— Exercise —
Update the stretch of the data from the line containing "The image size" through the end of the data, replacing every "icon" with "button" and leaving all else unchanged. Leave the pictures out of your answer.

── Material for this exercise

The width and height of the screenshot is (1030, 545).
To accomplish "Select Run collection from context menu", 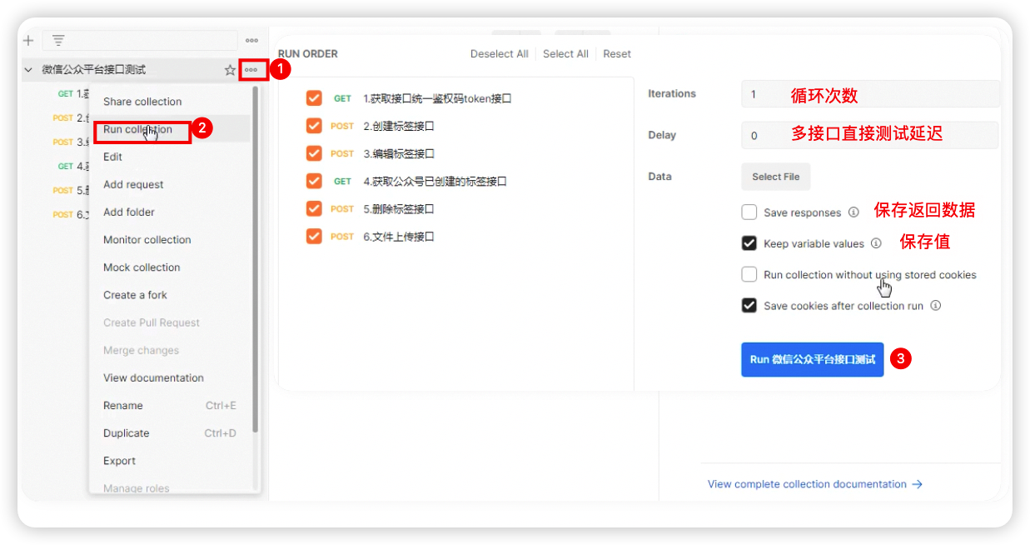I will point(137,130).
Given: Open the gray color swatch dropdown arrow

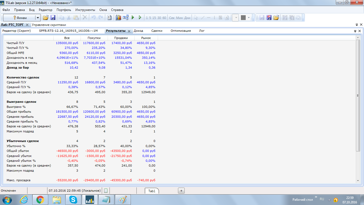Looking at the screenshot, I should pos(249,18).
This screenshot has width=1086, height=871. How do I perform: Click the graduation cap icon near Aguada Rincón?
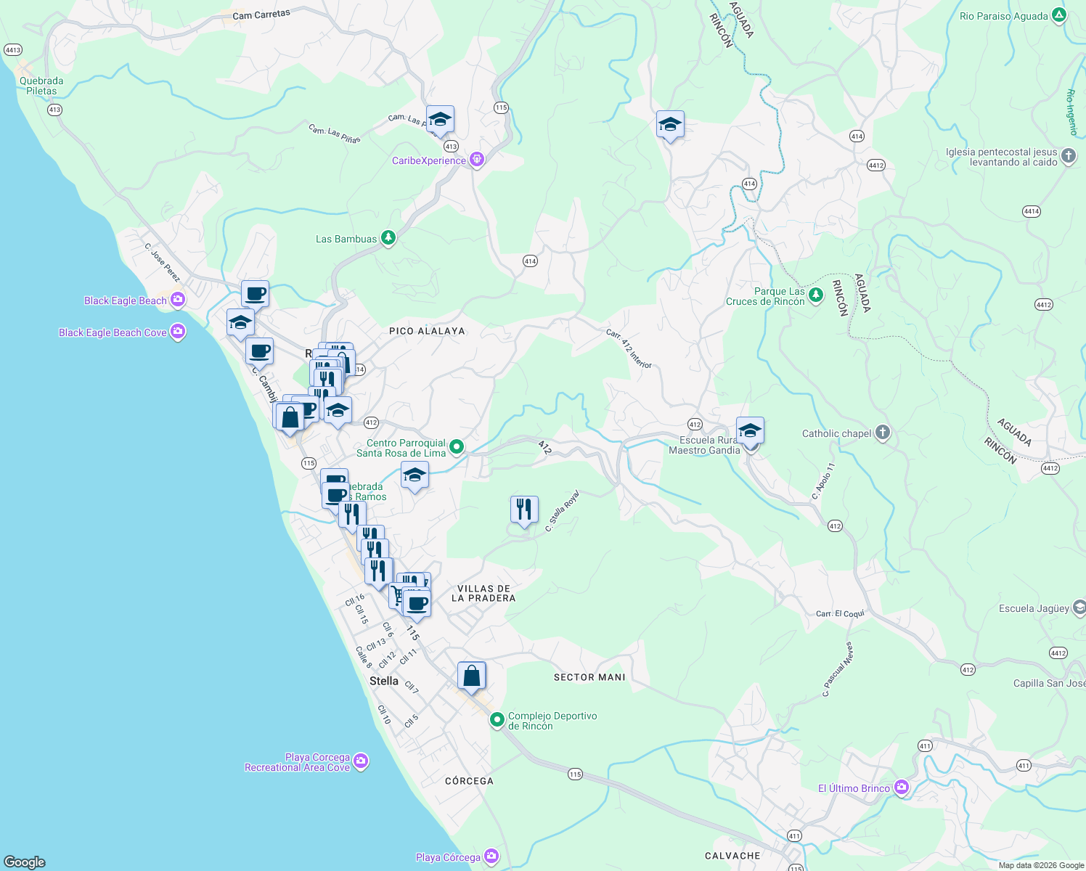[670, 125]
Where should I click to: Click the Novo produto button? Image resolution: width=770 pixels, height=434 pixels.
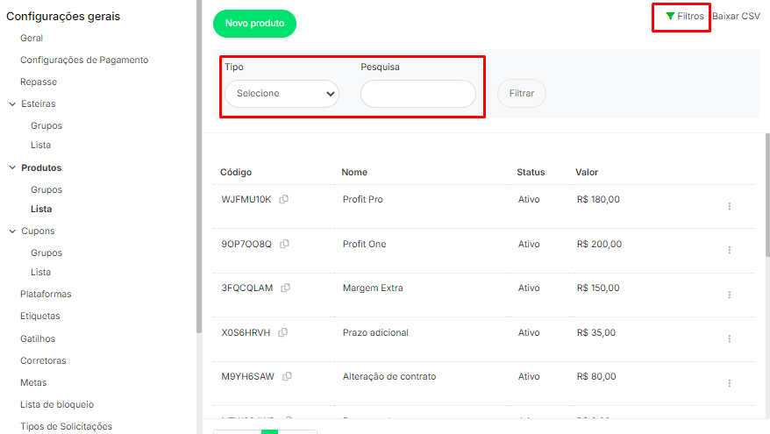pos(254,24)
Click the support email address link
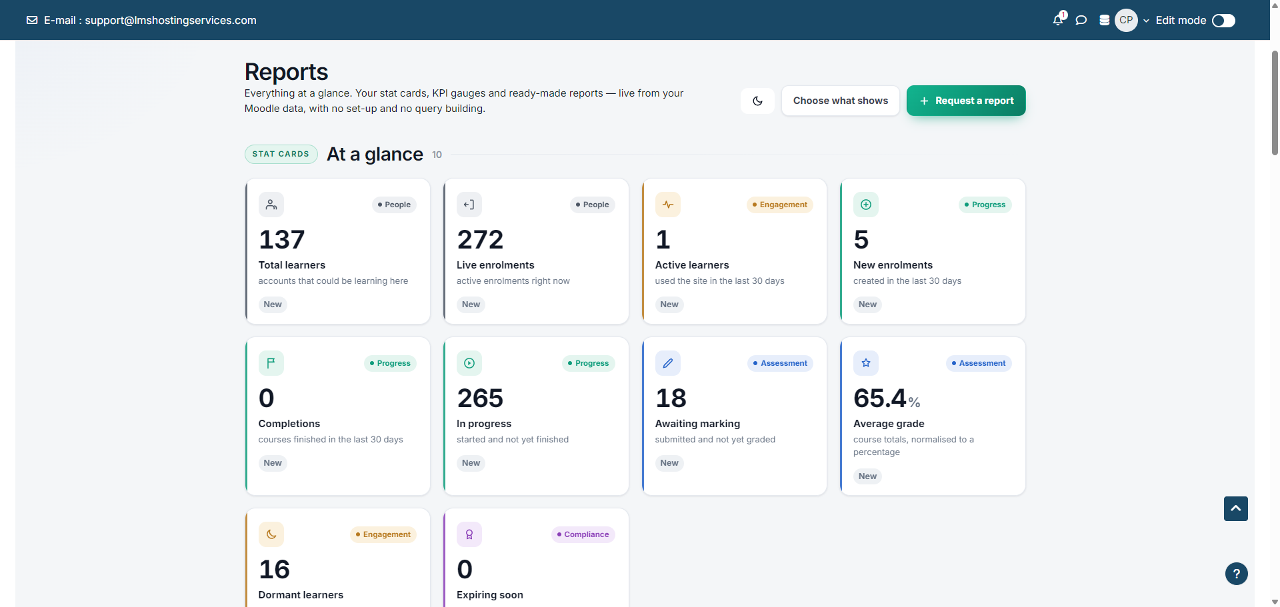This screenshot has width=1280, height=607. [x=171, y=20]
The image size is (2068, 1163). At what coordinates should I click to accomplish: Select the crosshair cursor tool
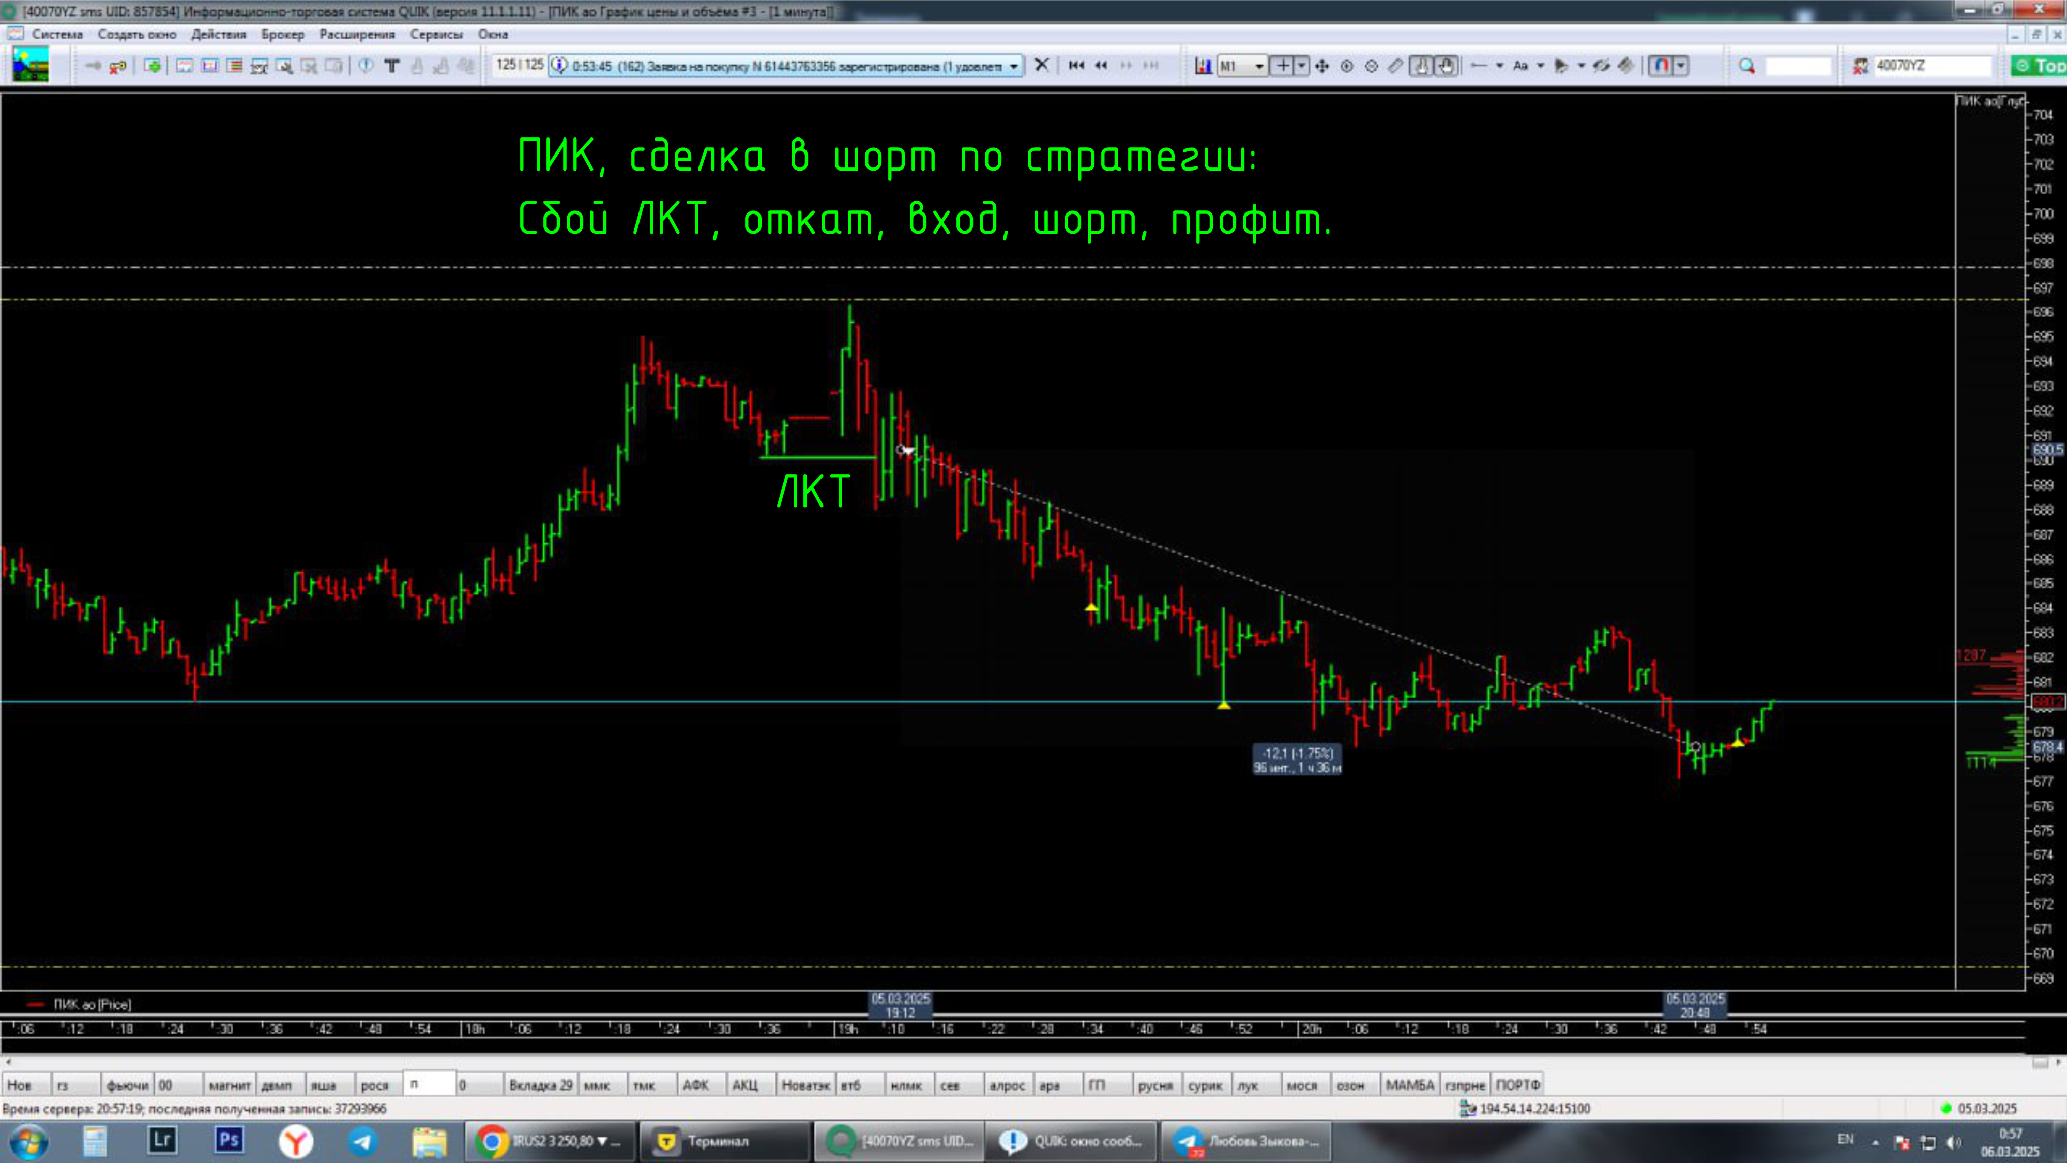1283,66
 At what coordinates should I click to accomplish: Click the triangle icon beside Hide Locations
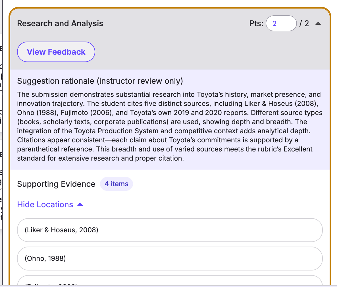[80, 204]
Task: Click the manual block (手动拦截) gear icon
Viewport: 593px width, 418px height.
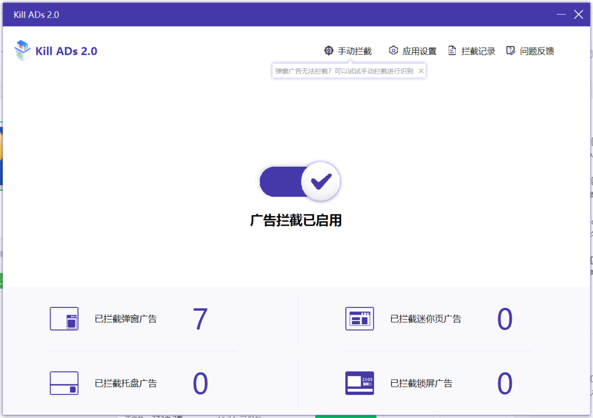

────

— Result —
The image size is (2068, 1163). At what coordinates should I click to accomplish: Select the crosshair cursor tool
1283,66
 At what coordinates should I click to accomplish: Click the triangle button beside Hide Locations
[80, 204]
Task: Click the manual block (手动拦截) gear button
Viewport: 593px width, 418px height.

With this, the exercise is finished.